> Belirtilen Görev 1: İtirazın gerekçesi metnini iki cümleyle özetleyin.
> Belirtilen Görev 2: İtirazın gerekçesi metninin "II- İTİRAZIN GEREKÇESİ" sözcükleriyle başlayıp "kamu davası açılmıştır." sözcükleriyle biten bölümünü aynen yazın.
> Belirtilen Görev 3: İtirazın gerekçesi metninde gün, ay ve yıl ile birlikte verilen bütün tarihleri metindeki sırasıyla sıralayın.

"...
II- İTİRAZIN GEREKÇESİ
Başvuru kararının gerekçe bölümü şöyledir:
"Sanık yedek subay aday adayı Ersun ÇOBANOĞLU hakkında 15 nci Kolordu Komutanlığı Askeri Savcılığının 11 Ekim 1999 gün 1999/1437-493 esas ve karar sayılı iddianamesiyle 22 Ocak 1999 - 12 Temmuz 1999 tarihleri arasında bakaya kalmak suçunu işlediğinden bahisle As. C. K.'nun 63/1-A maddesinin üç aydan sonra gelenler bendi gereğince cezalandırılması talebiyle kamu davası açılmıştır.
Sanık hakkında kamu davası açıldıktan sonra, 4459 sayılı Yasa ile 1111 sayılı Askerlik Kanununa geçici 37 nci madde eklenmiş ve geçici 37 nci madde 4 Kasım 1999 tarihli Resmi Gazetede yayımlanarak yürürlüğe girmiştir.
Geçici 37 nci maddede: "Bu kanunun yürürlüğe girdiği tarihte her ne sebeple olursa olsun, henüz fiili askerlik hizmetine başlamamış, 1 Ocak 1973 tarihinden önce doğan ve 1076 sayılı Yedek Subaylar ve Yedek Askeri Memurlar Kanunu ile 1111 sayılı Askerlik Kanununa tabi yükümlüler istekleri halinde, bu kanunun yürürlüğe girdiği tarihten itibaren altı ay içinde askerlik şubelerine başvurmaları, 15.000 Alman Markı veya ödeme tarihindeki karşılığı konvertibl yabancı ülke parasını ya da Türkiye Cumhuriyet Merkez Bankası döviz satış kuru üzerinden hesaplanacak Türk Lirası parayı ödemeleri ve Genelkurmay Başkanlığınca belirlenecek birlik ve kurumlarda temel askerlik eğitimlerini yapmaları şartıyla askerlik hizmetlerini yerine getirmiş sayılırlar.
Bu madde kapsamında bulunan ve 31 Aralık 1999 tarihinde 40 yaşını tamamlamış olanlardan istekliler, 20.000 Alman Markı veya karşılığı birinci fıkrada belirtilen yabancı ülke ya da Türk Lirası parayı ödemeleri halinde temel askerlik eğitimine tabi tutulmazlar.
Bu uygulama kapsamında yatırılacak paralar Maliye Bakanlığı Merkez Saymanlık Müdürlüğü adına T.C. Ziraat Bankasında açılacak özel hesaba yatırılır. Bu hesapta toplanan miktarları genel bütçeye özel gelir ve karşılığı da ilgili kurum bütçelerine aktarılmak üzere Maliye Bakanlığı bütçesinde açılacak özel bir tertibe ödenek kaydetmeye Maliye Bakanı yetkilidir. Bu ödeneklerden yılı içinde kullanılamayan miktarlar ertesi yıl bütçesine devren gelir ve ödenek kaydedilir.

> Verilen Veriler:
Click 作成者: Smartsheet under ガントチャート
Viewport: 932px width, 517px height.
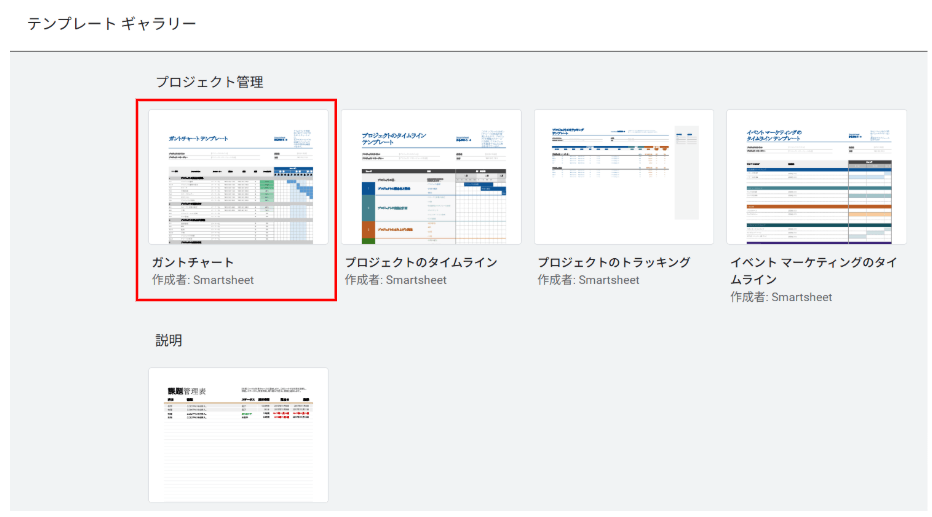pos(202,280)
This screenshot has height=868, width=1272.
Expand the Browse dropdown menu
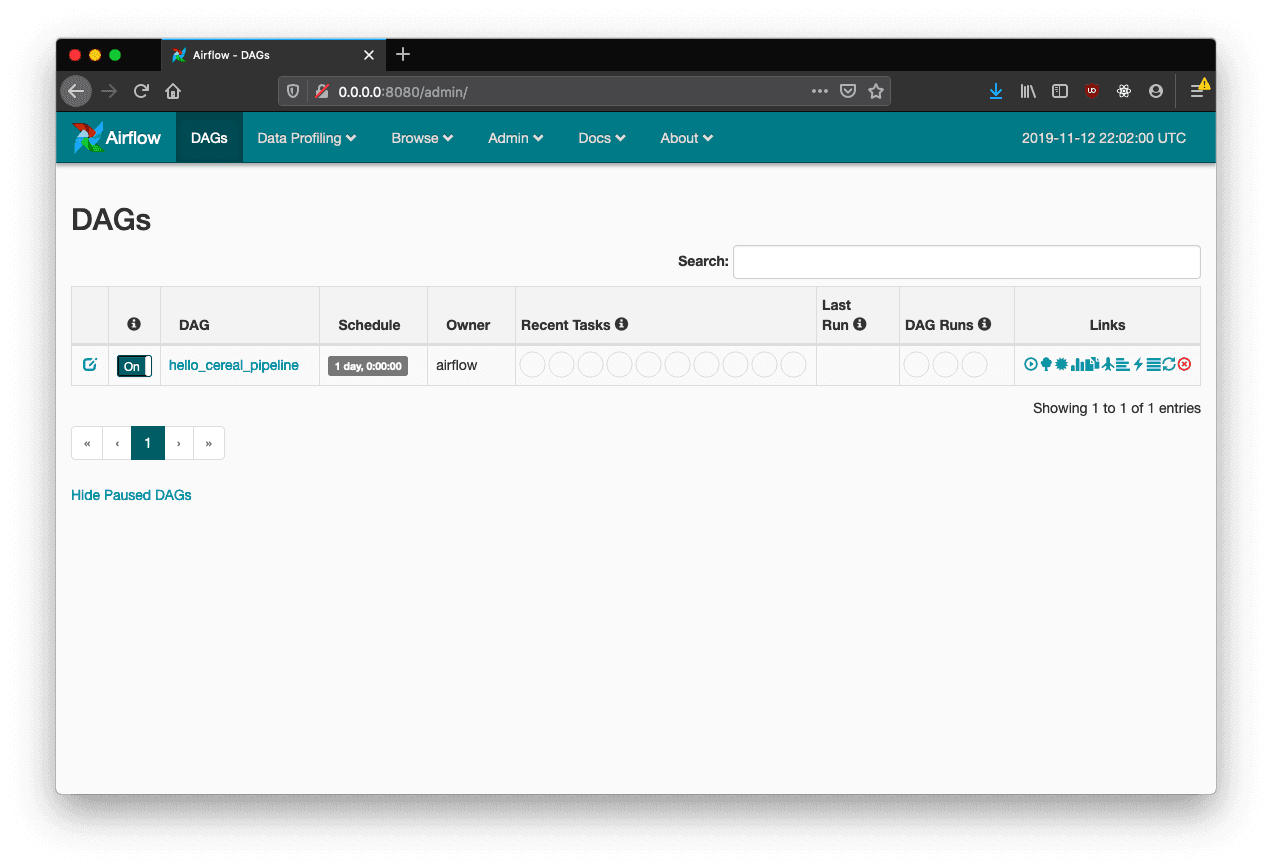[422, 138]
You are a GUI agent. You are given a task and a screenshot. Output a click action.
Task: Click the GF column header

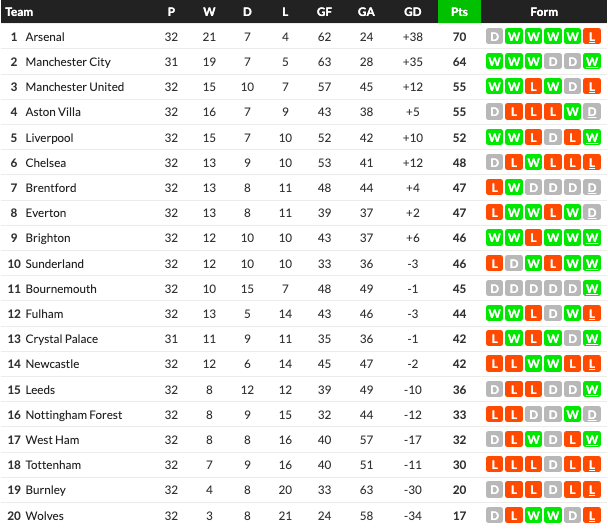(324, 12)

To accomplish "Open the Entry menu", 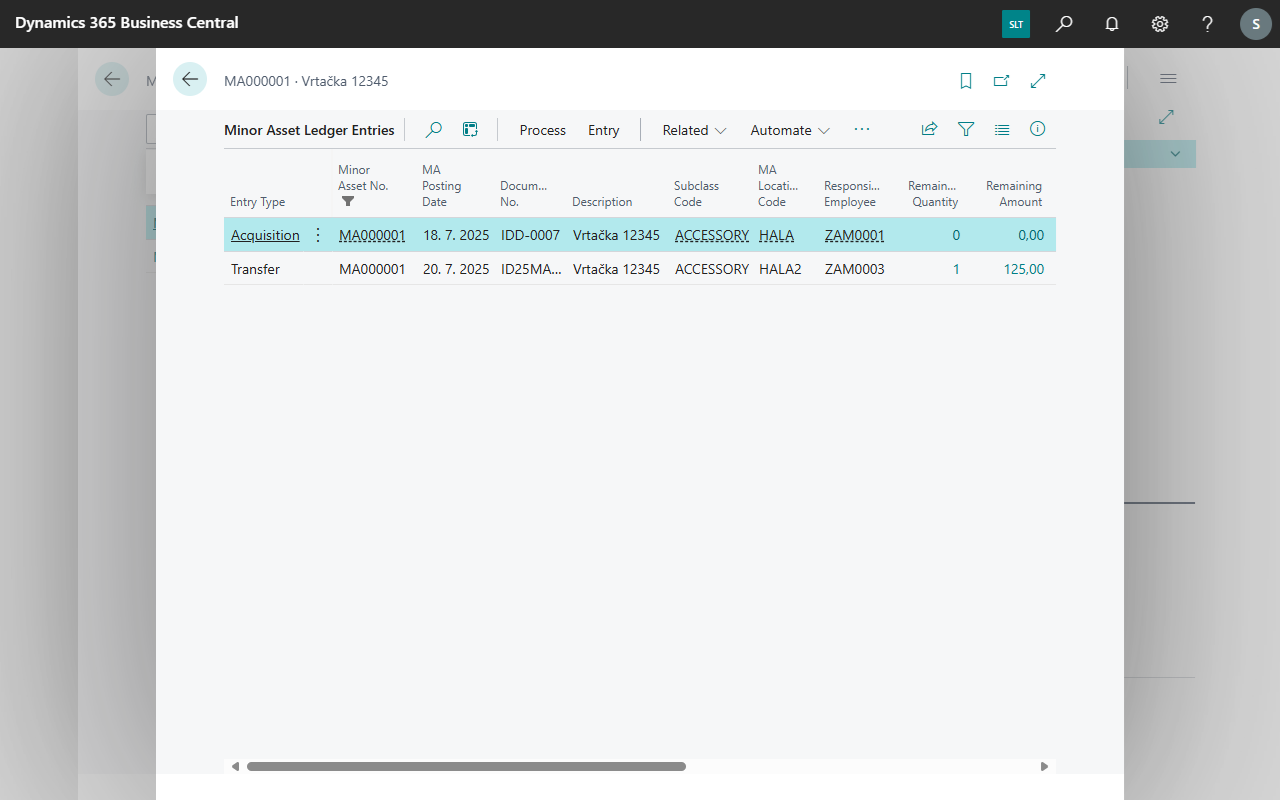I will [603, 130].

> Tamamlanan Yanıt 1: Yedek subay aday adayı Ersun Çobanoğlu hakkında, 22 Ocak 1999 - 12 Temmuz 1999 tarihleri arasında bakaya kalmak suçunu işlediği gerekçesiyle kamu davası açılmış, dava açıldıktan sonra da 4459 sayılı Yasa ile 1111 sayılı Askerlik Kanununa eklenen geçici 37. madde 4 Kasım 1999'da yürürlüğe girmiştir. Bu madde, 1 Ocak 1973'ten önce doğmuş ve henüz fiili askerlik hizmetine başlamamış yükümlülerin, altı ay içinde askerlik şubelerine başvurup 15.000 Alman Markı veya karşılığını ödemeleri ve temel askerlik eğitimini yapmaları şartıyla askerlik hizmetini yerine getirmiş sayılmalarını öngörmektedir.

> Tamamlanan Yanıt 2:
II- İTİRAZIN GEREKÇESİ
Başvuru kararının gerekçe bölümü şöyledir:
"Sanık yedek subay aday adayı Ersun ÇOBANOĞLU hakkında 15 nci Kolordu Komutanlığı Askeri Savcılığının 11 Ekim 1999 gün 1999/1437-493 esas ve karar sayılı iddianamesiyle 22 Ocak 1999 - 12 Temmuz 1999 tarihleri arasında bakaya kalmak suçunu işlediğinden bahisle As. C. K.'nun 63/1-A maddesinin üç aydan sonra gelenler bendi gereğince cezalandırılması talebiyle kamu davası açılmıştır.

> Tamamlanan Yanıt 3:
11 Ekim 1999
22 Ocak 1999
12 Temmuz 1999
4 Kasım 1999
1 Ocak 1973
31 Aralık 1999